* Raw data:
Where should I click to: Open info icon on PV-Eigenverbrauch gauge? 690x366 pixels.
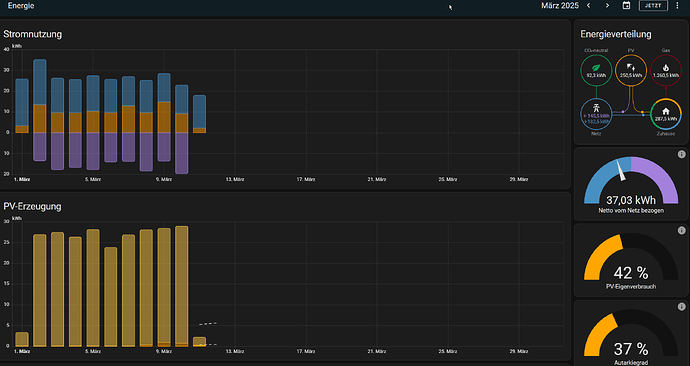pos(682,231)
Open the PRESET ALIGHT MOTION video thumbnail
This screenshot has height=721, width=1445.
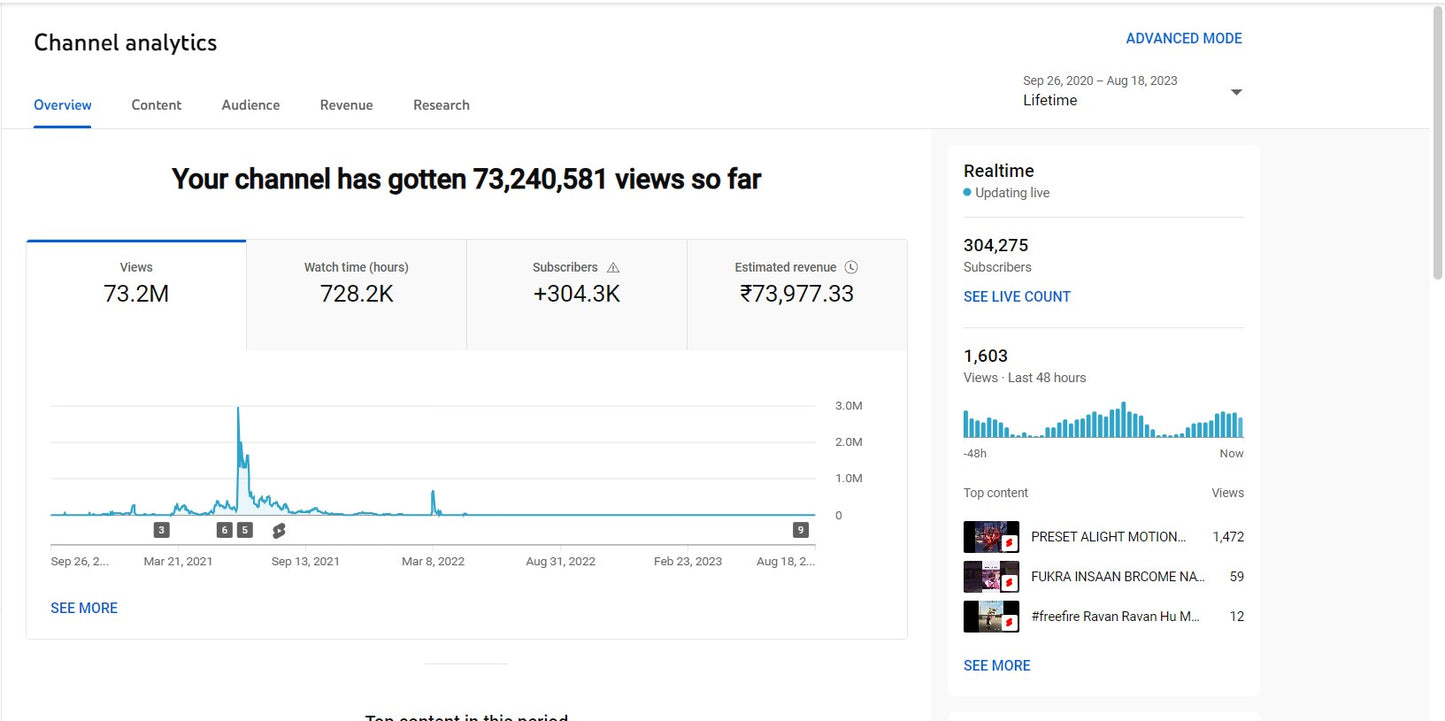(990, 537)
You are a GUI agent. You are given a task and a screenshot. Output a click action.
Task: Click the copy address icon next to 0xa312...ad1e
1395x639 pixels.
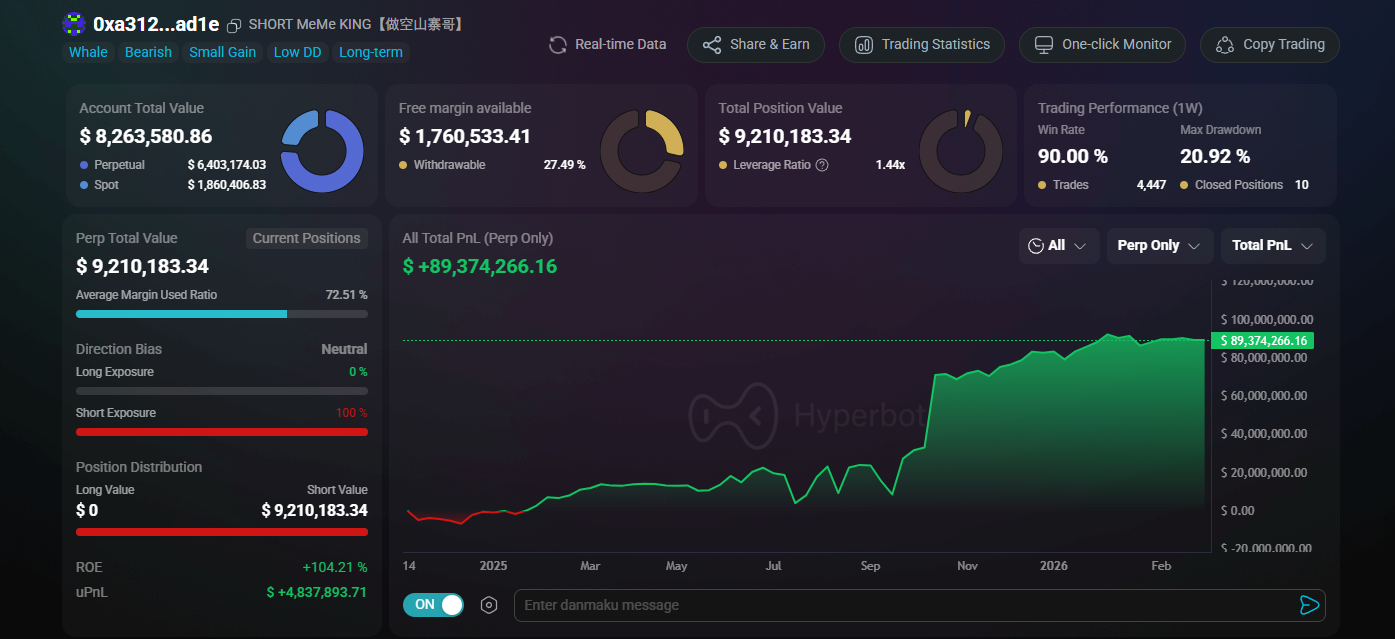point(234,25)
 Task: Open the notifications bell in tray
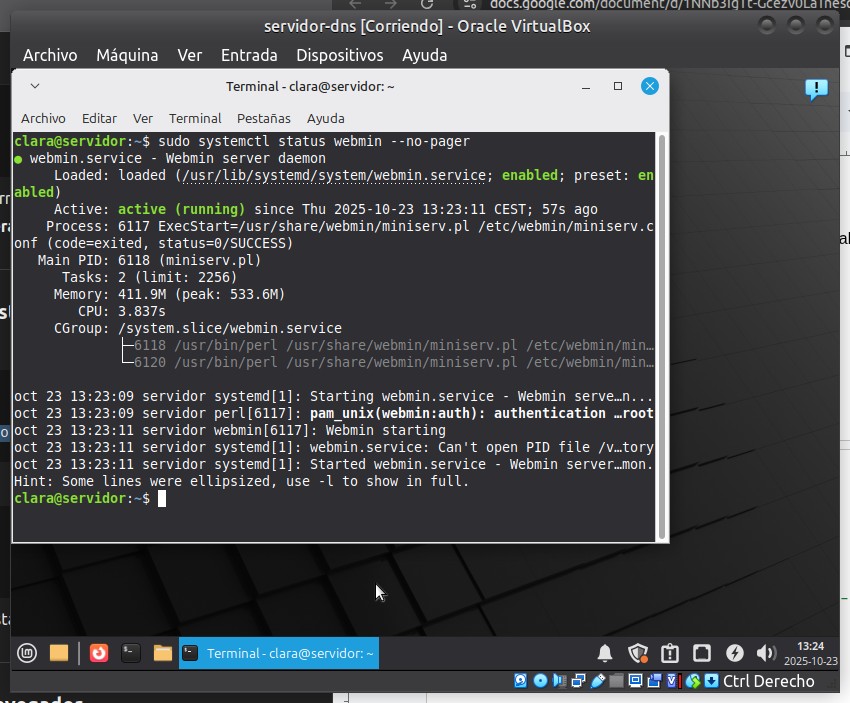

* Task details: Copy the lines of the records, beginning where the line containing "You are a GUI" appears and continuing through the final line, exactly and with no pictures.

* Response to the task:
You are a GUI agent. You are given a task and a screenshot. Output a click action.
Task: Click the copy address icon next to 0xa312...ad1e
1395x639 pixels.
point(234,25)
 Task: Open the notifications bell in tray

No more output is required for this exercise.